Barbados Incident Explained

Date Published: 
Trinidad Guardian

The Editor, "Sunday Guardian"

I have been asked so often about the "Charles incident" of the Second Colony match, that I have decided in the interest of football and the public, and in fairness to Charles, to write you on the subject.

I should mention that a penalty against us as a result of incidents had before this been awarded for which we thought, very many of us, a foul would have been awarded in our favour. In this case we were satisfied that the referee as the best judge, and although a little ruffled, the Trinidadians on and off the field accepted his ruling in true sporting spirit.

A short time after the "Charles incident" took place, there was a scrimmage in front of the opponents' goal (really in the penalty area), and aloud appeal for "hands" went up. The players hesitated for an appreciable interval, and then the whistle went. The referee ran to the spot and placed the ball outside the penalty area, indicating a free kick for us. Charles was seen to walk off the field.
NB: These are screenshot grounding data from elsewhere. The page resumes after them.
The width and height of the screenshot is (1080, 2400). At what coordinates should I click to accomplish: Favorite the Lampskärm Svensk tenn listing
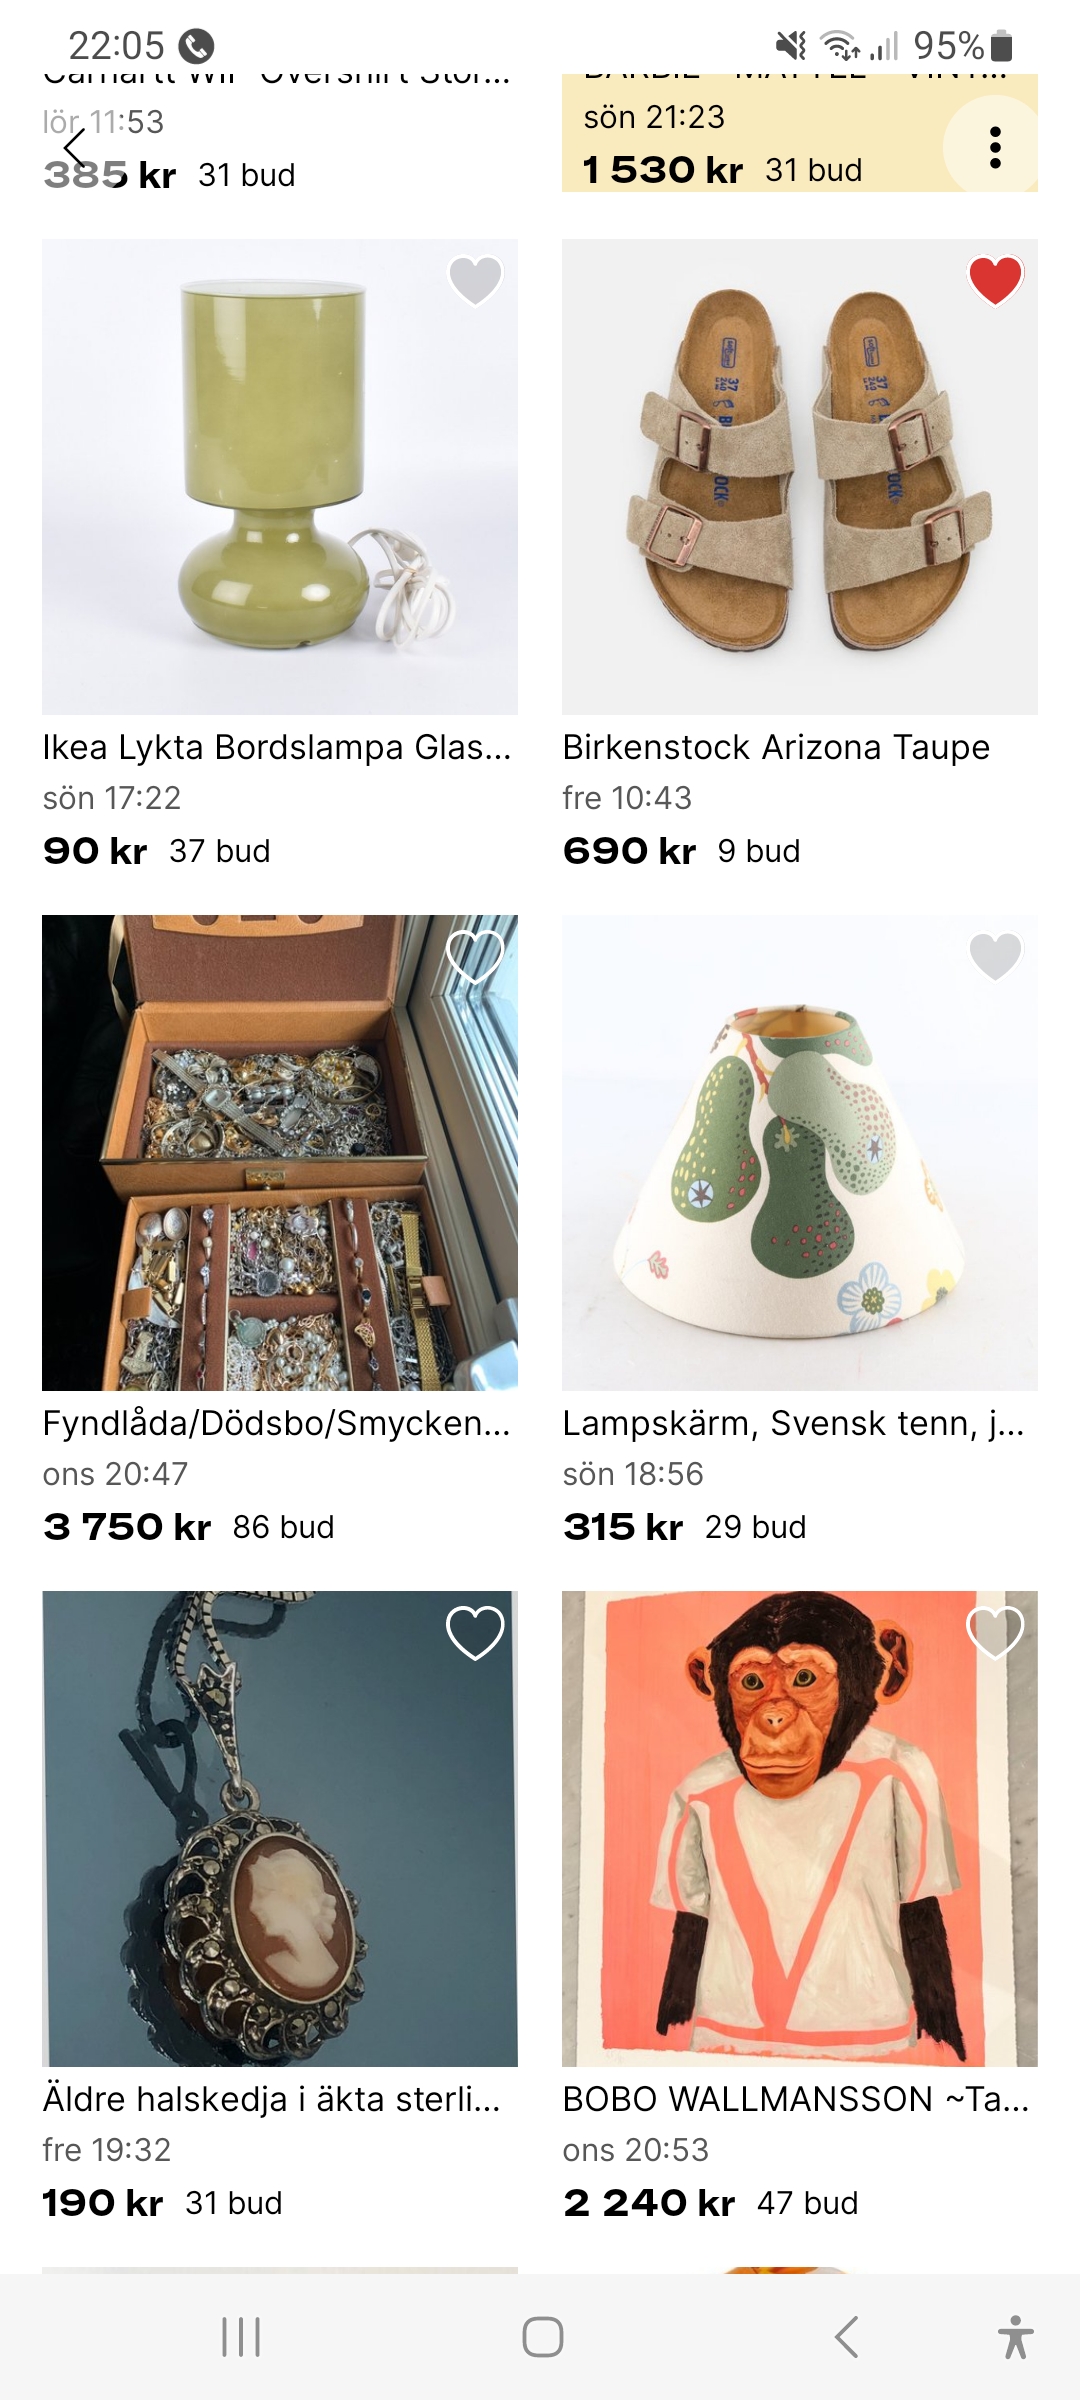coord(995,955)
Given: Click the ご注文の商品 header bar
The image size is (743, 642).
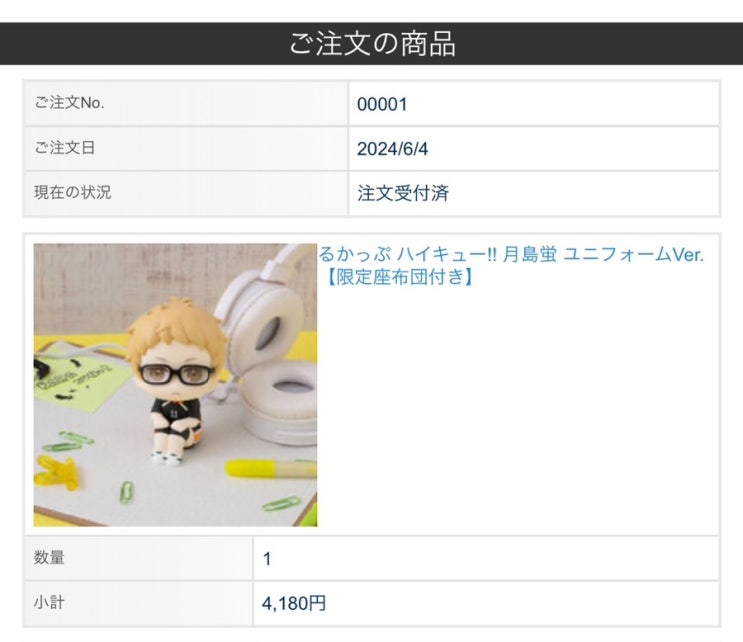Looking at the screenshot, I should pos(372,44).
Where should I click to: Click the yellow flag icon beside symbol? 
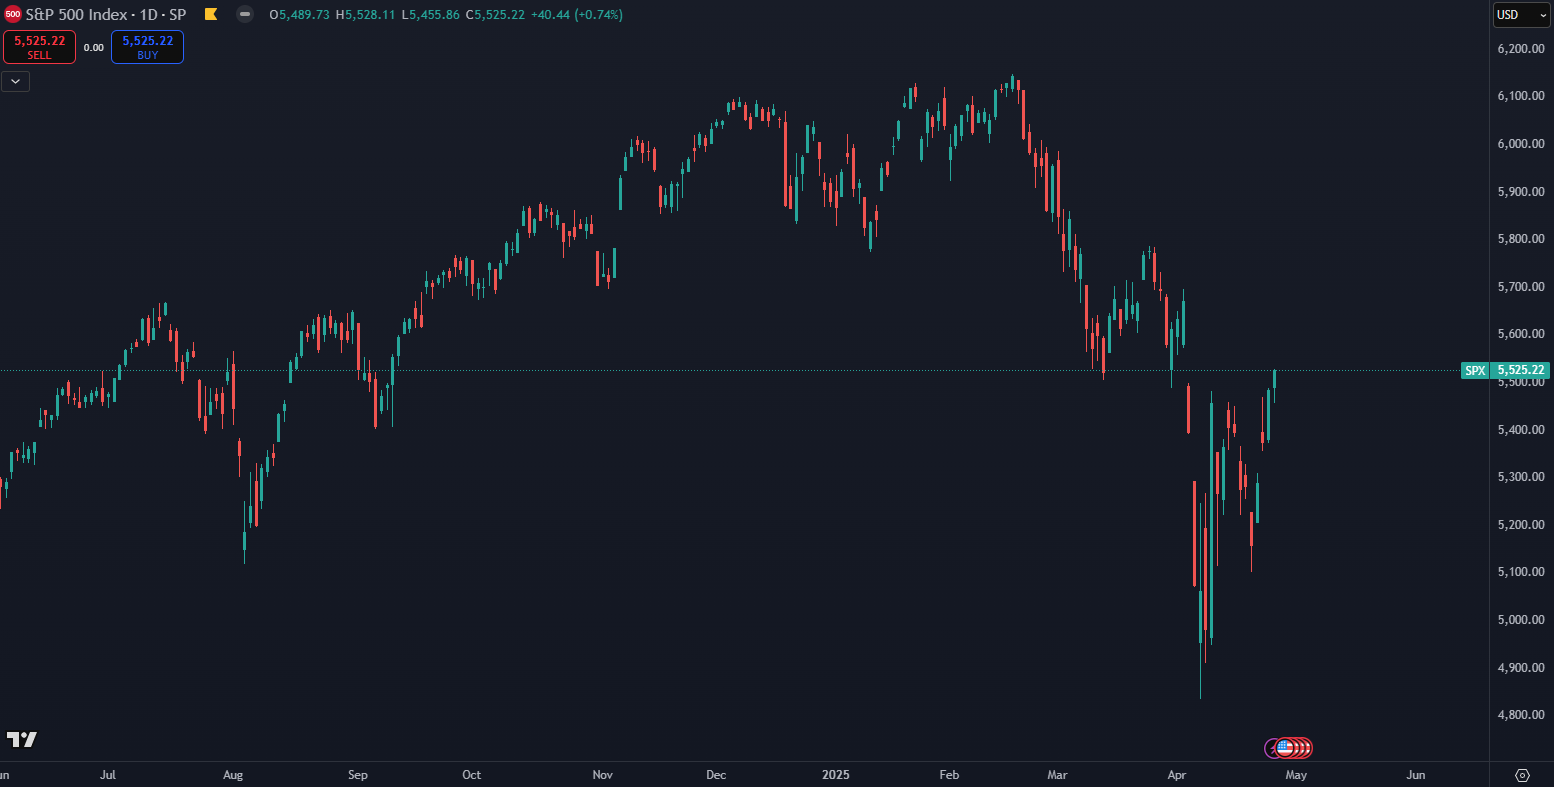211,15
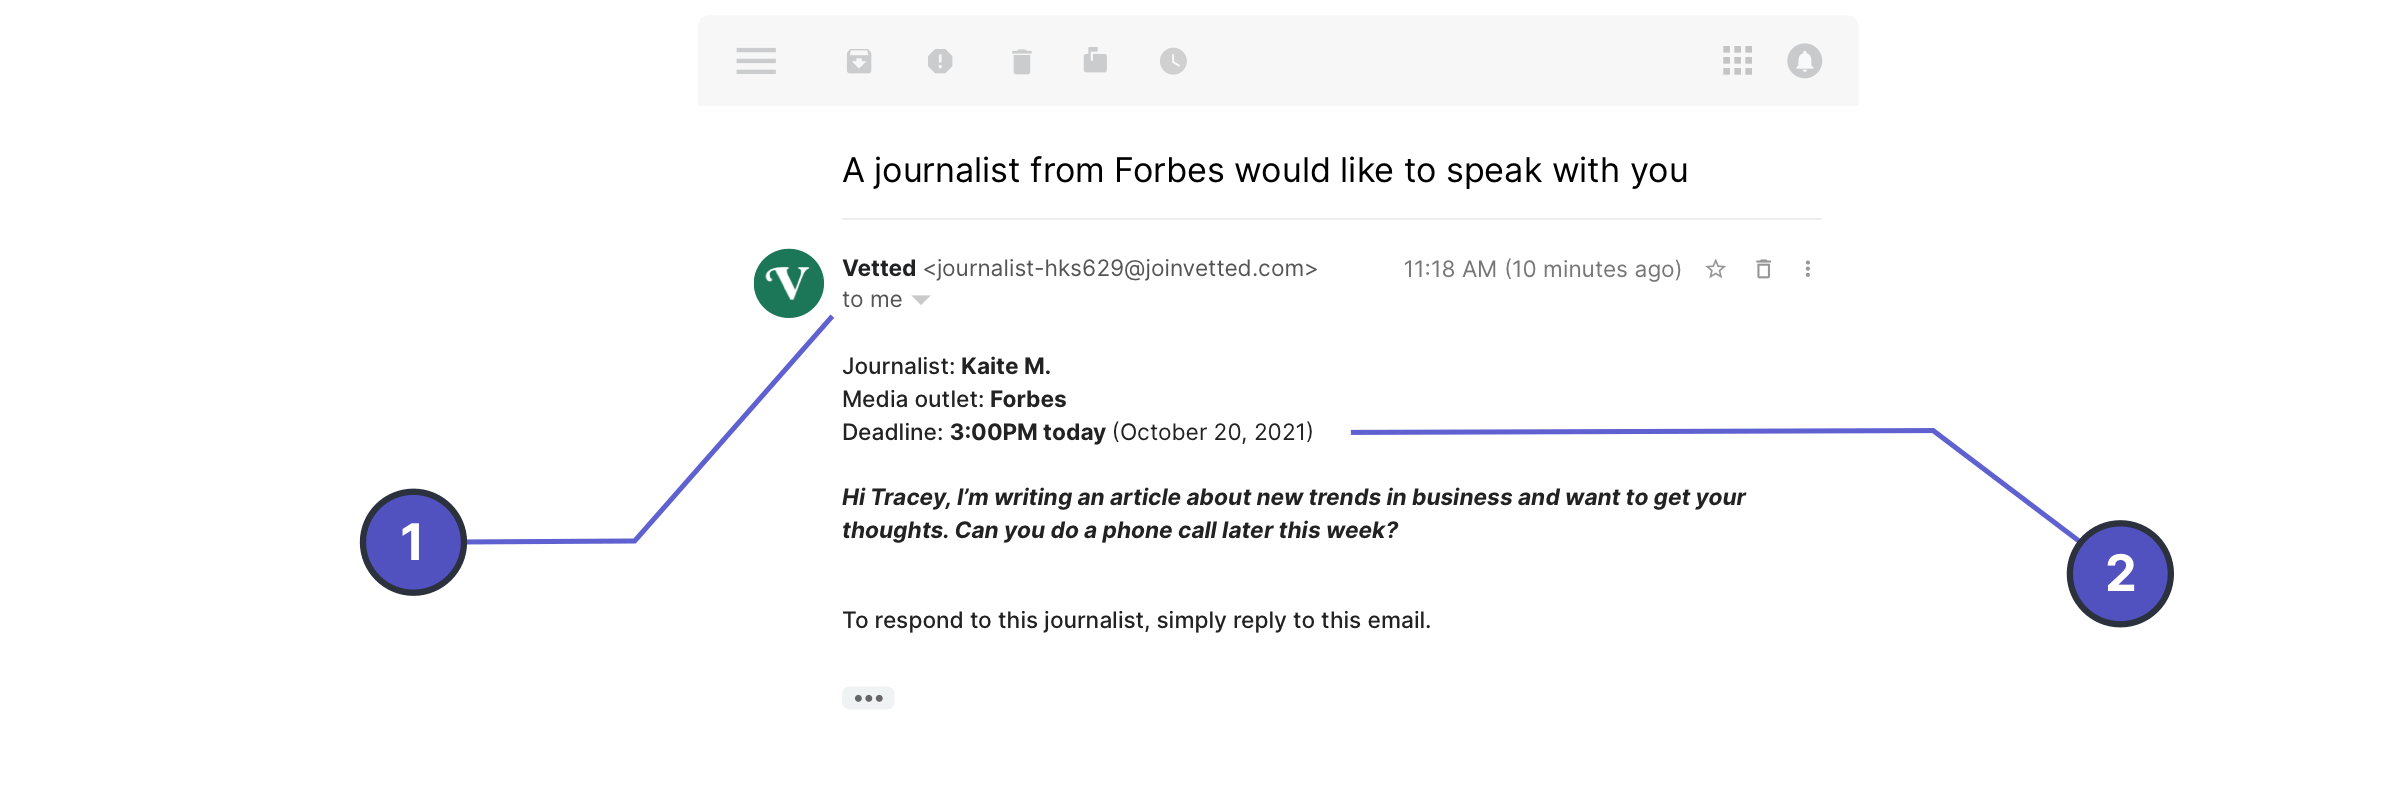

He reported to me at once with apologies, and stated that all that took place was that he said, when he saw the referee hesitate to place the ball on the spot, "Mr. Referee, the ball was hands'd there," pointing to the spot, whereupon the referee ordered him to leave the field. Other members of the side admit that Charles said "something like that," but 'claim' to have said about the same thing themselves when they saw themselves a goal down, and being deprived of a penalty.

At half-time I saw Griffith tying on his racing shoes (he refereed with them on) and I addressed him thus: "Say, Herman, for what offence did you put off Charles"?

He answered, "I have no time to bother with this now." I then called Commander Hayward who was near by as a witness, and asked Mr. Griffith, as manager of the Trinidad side, I am asking you as referee, "What was the offence for which you put my man Charles off the field?" He became abusive, so I apologised for the embarrassment my questions caused him and walked off.

In his report to the B.A.F.A., the referee charges Charles with having questioned his decision in these words: "Put the ball yonder." This he constues as 'Violent conduct' in contradistinction to 'ungentlemanly conduct' so as to justify putting Charles off the field.

I may add that he is alleged to have recalled Charles while he was walking off the field. At half-time, as the players were taking the field, he sent a message to Charles that if he apologised to him, he could take the field, and continue to play. Apart from the face that such a line is not permissible under the rules, we were prepared to play with ten men and hold that fort instead.

I think that I should mention that at no time during the match, or, for that matter, during the tour, could the game be described as "rough or dirty." I think it is a matter for pride on both sides that with such provocation the game in question did not degenerate into something other than "football."

Manager, Trinidad Touring Football Side, 1944, Colonial Hospital.